Given text:
Half of states have price limits; national bill remains pending.

insulin word in wood cubes: © SecondSide - stock.adobe.com

© SecondSide - stock.adobe.com

A bill that would cap the 30-day price of insulin will not go forward in Tennessee.

Lawmakers hoped to limit the price of insulin to $35 a month, but the bill failed for lack of second in the Tennessee State Senate’s Commerce and Labor Committee, according to the bill history posted online. It was introduced Jan. 9 and passed on first and second consideration before the committee deliberations.

The drug can cost $300 or more per month for people without insurance, according to a television news report.

“There is an insulin affordability crisis in Tennessee,” American Diabetes Association (ADA) Director of State Government Affairs Gary Dougherty said, in the report by WVLT television news of Knoxville, Tennessee. “And if you can’t afford the life-saving insulin, the consequences are dire. They could lead to death. And, people shouldn’t die because they can’t afford to live.”

The ADA currently lists 25 states and Washington, D.C., with insulin copay caps. It appeared New Mexico and Texas had the lowest at $25 per 30-day supply, while Kentucky, Maryland, New Hampshire, New Jersey, Oklahoma and Utah set the price limit at $30 per 30-day supply.

That makes Tennessee an outlier among the states, Alvin Powers, MD, director of the Vanderbilt Diabetes Research and Training Center, said in another news report.

Work request:
Continue the news report on Tennessee's failed insulin price cap bill, picking up after its final sentence. These entries have no connection to the news report on the Tennessee insulin bill.

[Entries in a dataset]

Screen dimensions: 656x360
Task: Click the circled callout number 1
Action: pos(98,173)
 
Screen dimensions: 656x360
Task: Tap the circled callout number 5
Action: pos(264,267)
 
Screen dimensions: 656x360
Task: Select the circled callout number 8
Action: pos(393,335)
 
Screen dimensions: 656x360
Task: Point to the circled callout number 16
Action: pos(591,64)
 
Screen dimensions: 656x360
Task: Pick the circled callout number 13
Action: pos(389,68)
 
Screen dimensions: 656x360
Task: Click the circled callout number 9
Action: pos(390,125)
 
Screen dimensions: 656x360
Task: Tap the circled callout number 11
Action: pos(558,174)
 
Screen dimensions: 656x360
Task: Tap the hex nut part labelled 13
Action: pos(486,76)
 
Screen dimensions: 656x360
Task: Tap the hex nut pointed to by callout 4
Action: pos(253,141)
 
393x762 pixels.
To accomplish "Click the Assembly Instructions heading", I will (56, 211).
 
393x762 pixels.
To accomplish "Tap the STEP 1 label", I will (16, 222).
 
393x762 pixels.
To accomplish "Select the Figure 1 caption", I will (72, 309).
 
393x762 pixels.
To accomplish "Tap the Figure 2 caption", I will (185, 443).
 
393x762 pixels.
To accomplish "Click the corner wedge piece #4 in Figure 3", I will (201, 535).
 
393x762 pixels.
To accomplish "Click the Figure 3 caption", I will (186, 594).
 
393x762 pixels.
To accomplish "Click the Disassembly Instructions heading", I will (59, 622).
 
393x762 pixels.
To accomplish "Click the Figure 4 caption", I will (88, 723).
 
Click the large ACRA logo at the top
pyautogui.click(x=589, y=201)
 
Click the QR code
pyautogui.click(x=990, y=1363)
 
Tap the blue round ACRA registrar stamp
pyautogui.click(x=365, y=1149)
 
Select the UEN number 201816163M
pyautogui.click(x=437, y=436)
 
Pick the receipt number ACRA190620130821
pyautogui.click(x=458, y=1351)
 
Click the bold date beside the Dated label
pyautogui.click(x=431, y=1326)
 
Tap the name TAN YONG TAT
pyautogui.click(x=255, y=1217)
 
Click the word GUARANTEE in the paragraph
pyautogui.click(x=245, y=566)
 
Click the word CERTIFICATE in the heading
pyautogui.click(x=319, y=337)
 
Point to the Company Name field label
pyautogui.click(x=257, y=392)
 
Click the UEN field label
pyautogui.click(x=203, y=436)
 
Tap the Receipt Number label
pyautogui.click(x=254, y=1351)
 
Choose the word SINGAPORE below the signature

Written answer:
“The prices have gone up dramatically over the last 20 years for insulin,” Powers said in a report by WTVF of Nashville. ADA estimated more than 760,000 Tennessee residents have diabetes.

The Inflation Reduction Act of August 2022 capped the price of insulin at $35 for Medicare Part D and Part B in 2023. Medicare beneficiaries who use insulin would have saved $734 million in Medicare Part D and $27 million in Medicare Part B if those caps had been in place in 2020. Almost a year ago, Eli Lilly, Novo Nordisk and Sanofi all announced they would cut their prices, and federal lawmakers have introduced a bill that would set a national price limit. Patients have reported rationing insulin due to cost.

The Tennessee action, or lack of, came six weeks after the legislation was introduced. WTVF said the bill likely is dead for the session of that state’s legislature.